Start of Block

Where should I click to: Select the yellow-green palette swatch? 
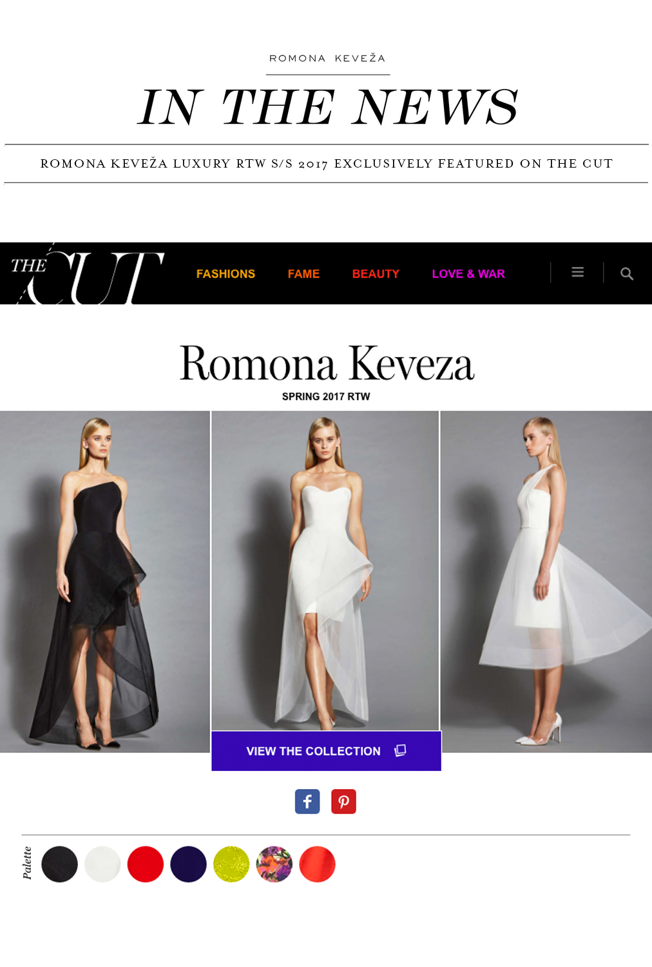pyautogui.click(x=231, y=864)
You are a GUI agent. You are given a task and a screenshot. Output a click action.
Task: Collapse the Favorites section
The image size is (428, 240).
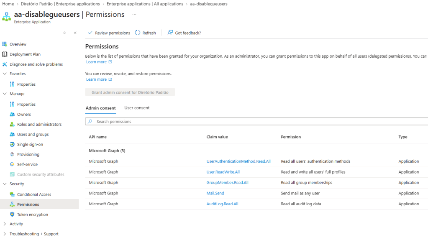[5, 74]

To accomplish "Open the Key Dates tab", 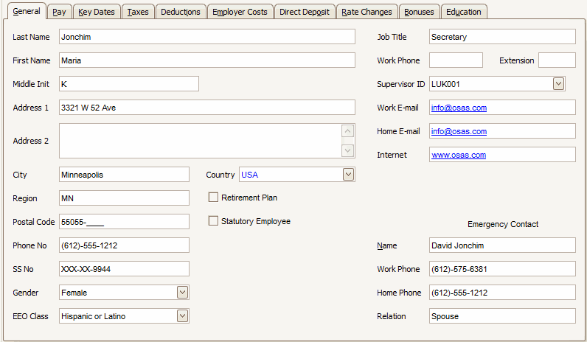I will coord(96,12).
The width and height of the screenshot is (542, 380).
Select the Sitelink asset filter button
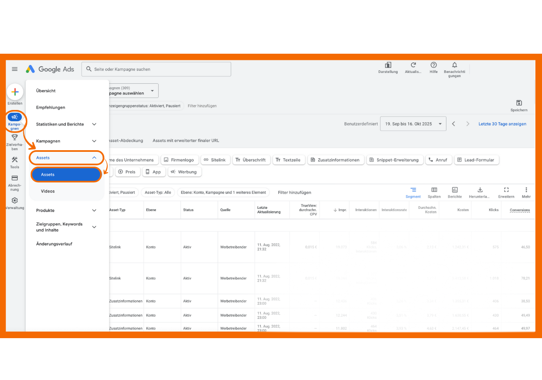[x=214, y=160]
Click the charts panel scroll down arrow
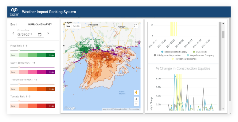238x122 pixels. 223,109
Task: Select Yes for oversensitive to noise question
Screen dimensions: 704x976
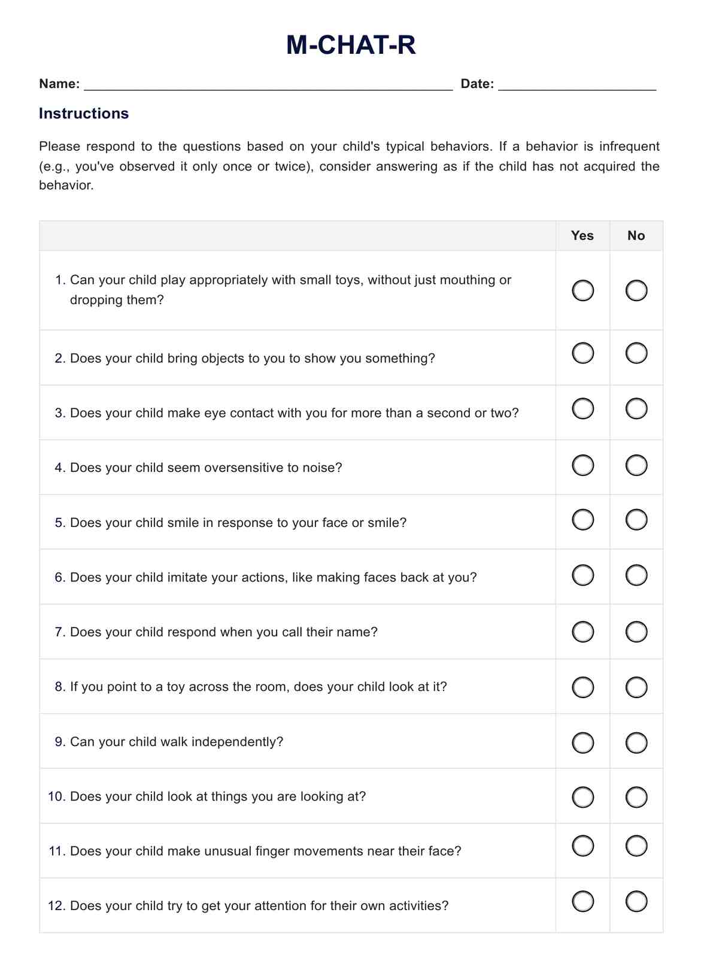Action: click(x=582, y=465)
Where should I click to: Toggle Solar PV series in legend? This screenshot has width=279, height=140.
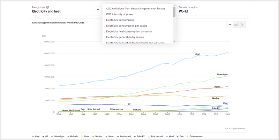[x=139, y=136]
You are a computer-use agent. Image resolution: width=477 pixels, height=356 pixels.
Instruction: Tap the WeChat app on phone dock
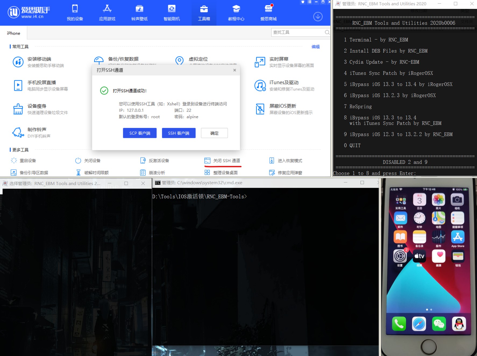tap(439, 324)
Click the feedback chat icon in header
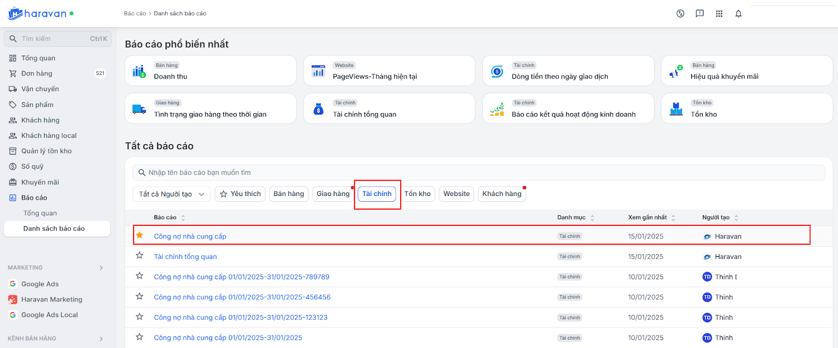 click(700, 14)
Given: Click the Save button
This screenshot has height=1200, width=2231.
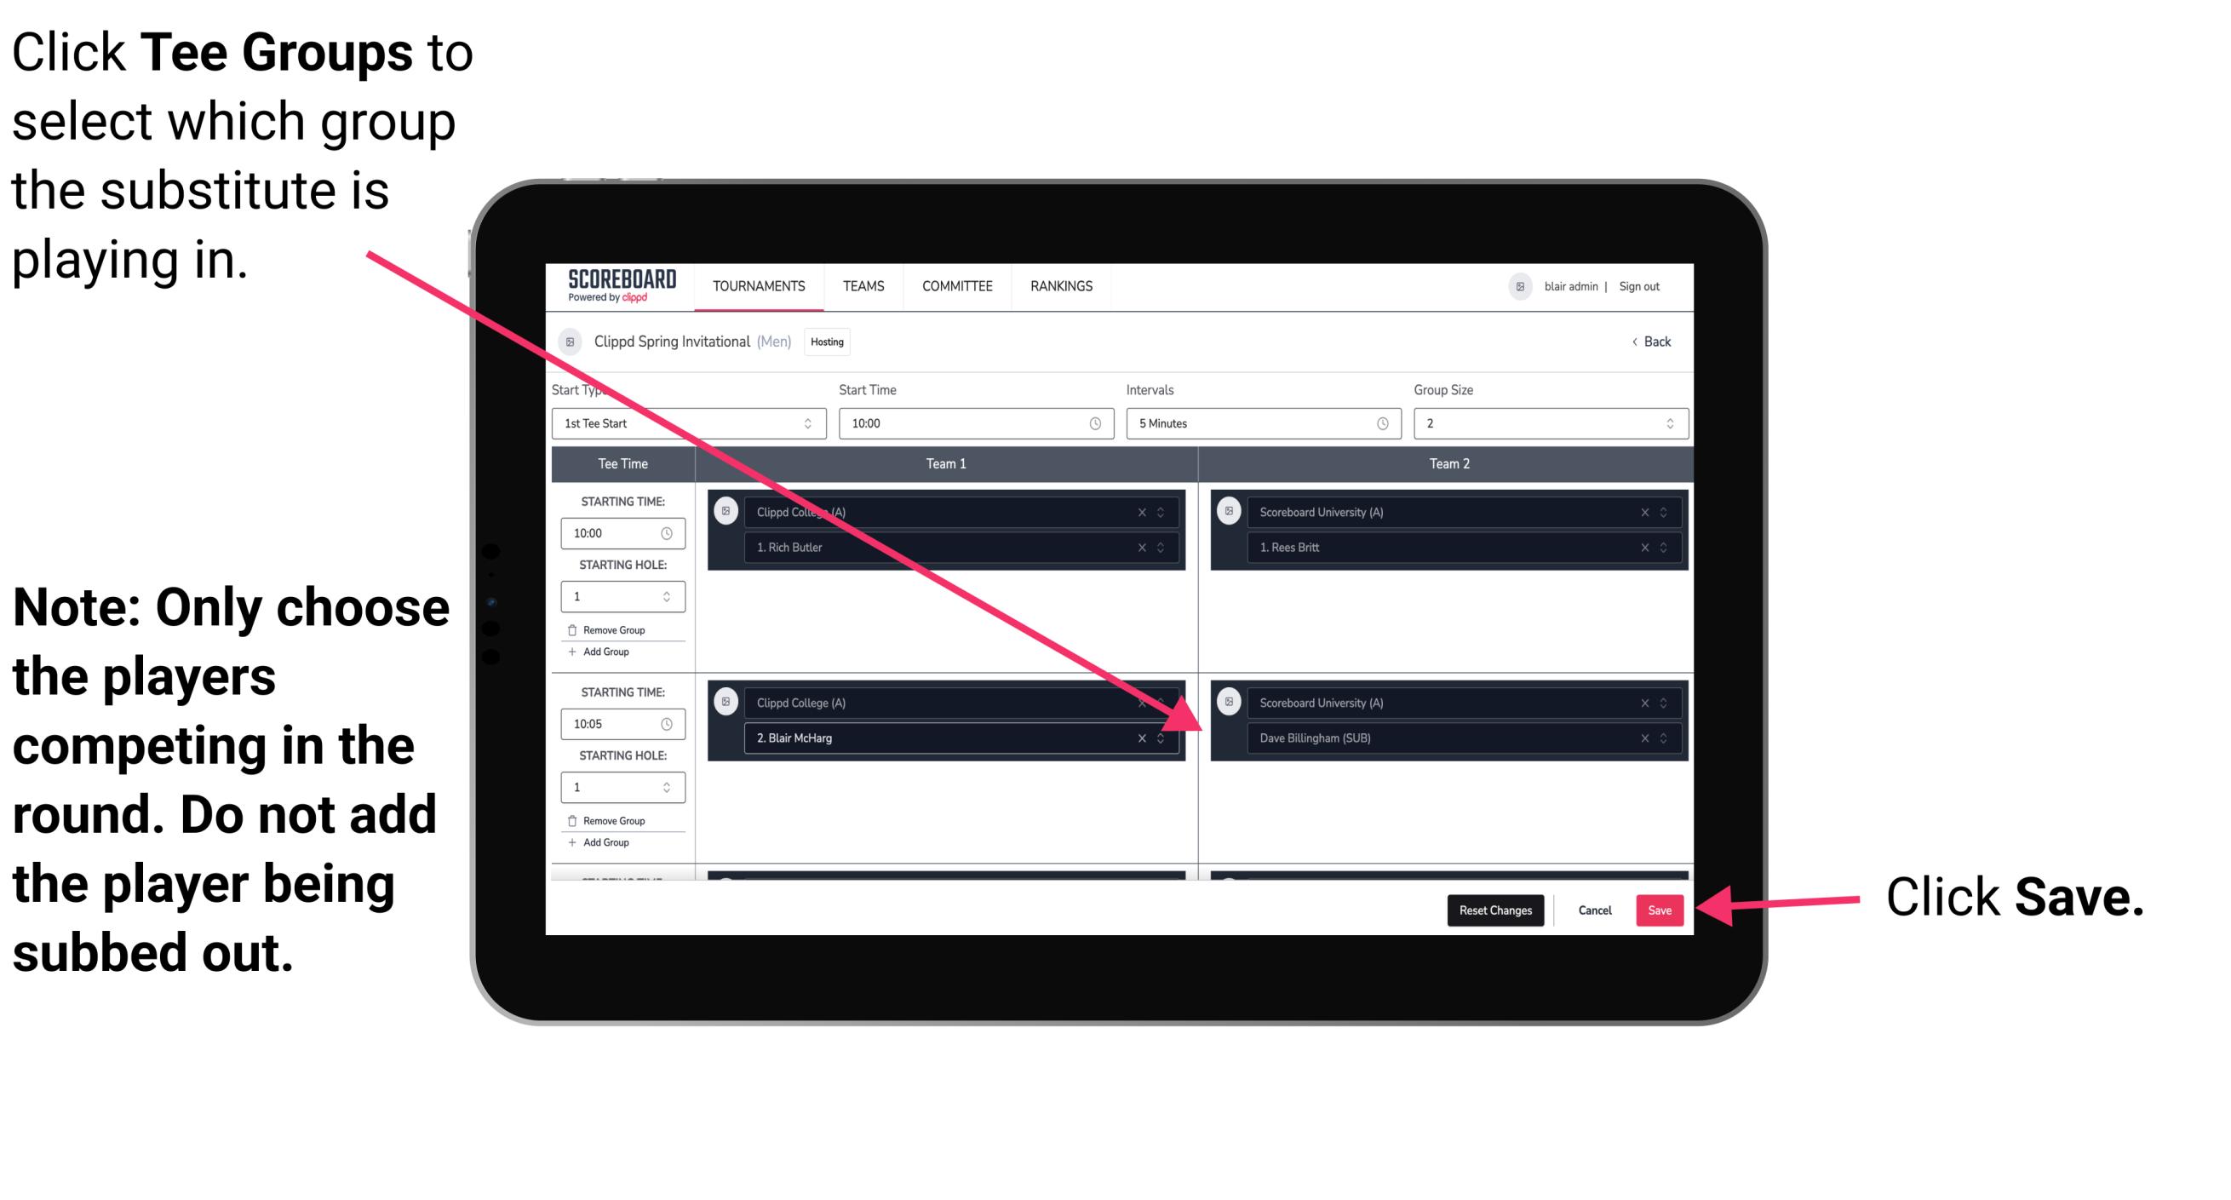Looking at the screenshot, I should pyautogui.click(x=1658, y=909).
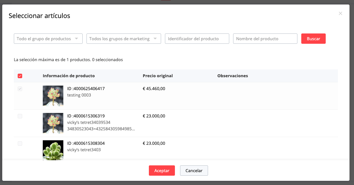The height and width of the screenshot is (185, 354).
Task: Click the 'Precio original' column header
Action: coord(158,76)
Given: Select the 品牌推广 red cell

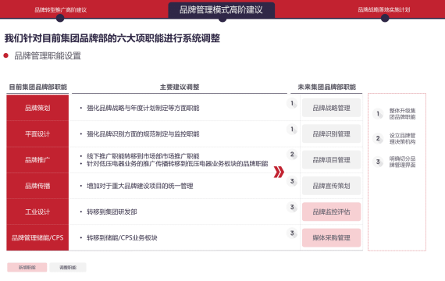Looking at the screenshot, I should 37,160.
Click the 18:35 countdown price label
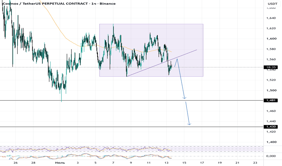 coord(271,67)
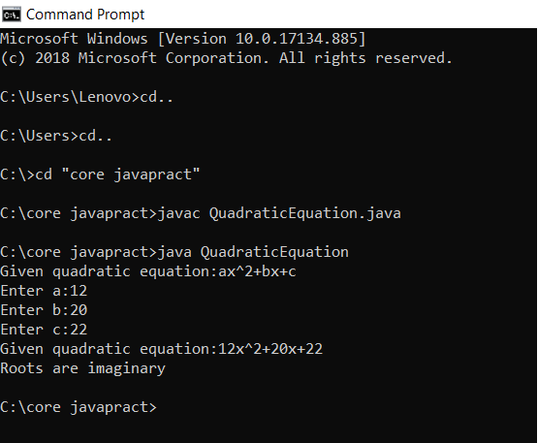Click the Enter b:20 line
Viewport: 538px width, 443px height.
click(44, 310)
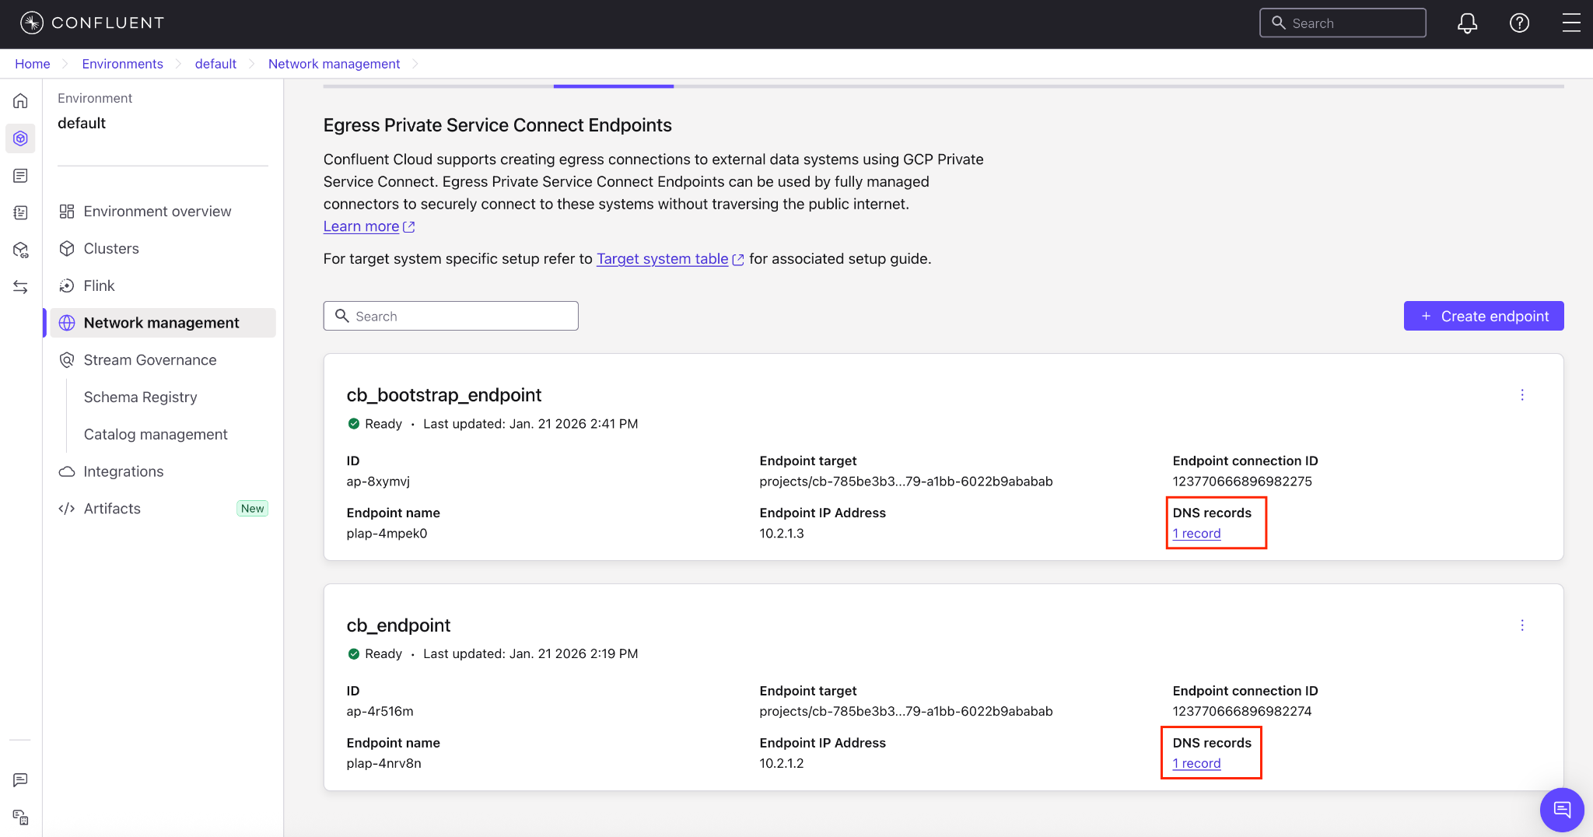The width and height of the screenshot is (1593, 837).
Task: Open Stream Governance in sidebar
Action: point(149,360)
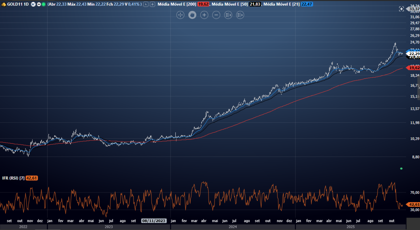Toggle the white minus circle beside GOLD11
420x230 pixels.
pos(39,4)
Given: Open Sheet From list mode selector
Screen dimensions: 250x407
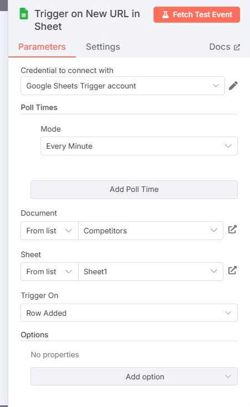Looking at the screenshot, I should pos(49,272).
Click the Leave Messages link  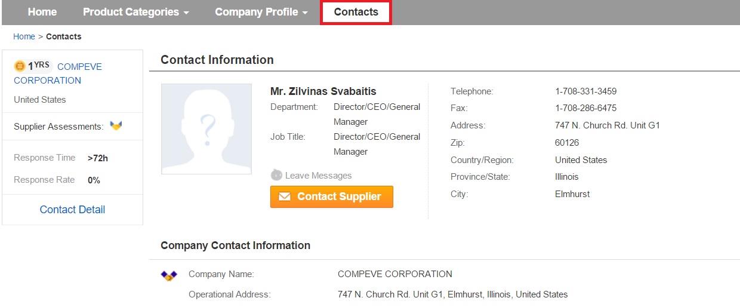tap(318, 176)
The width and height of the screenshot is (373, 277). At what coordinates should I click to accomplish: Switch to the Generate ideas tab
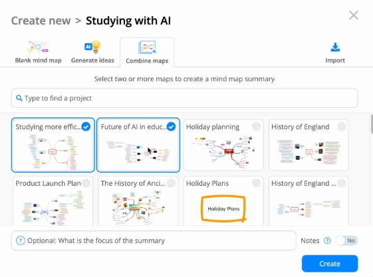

End of Block

What you are asked to do - Find the word "agent" in the material, then list each line that holds it.

Response box -
You are a GUI agent. You are given a task and a screenshot. Output a click action.
You are a computer-use agent. Image resolution: width=477 pixels, height=356 pixels.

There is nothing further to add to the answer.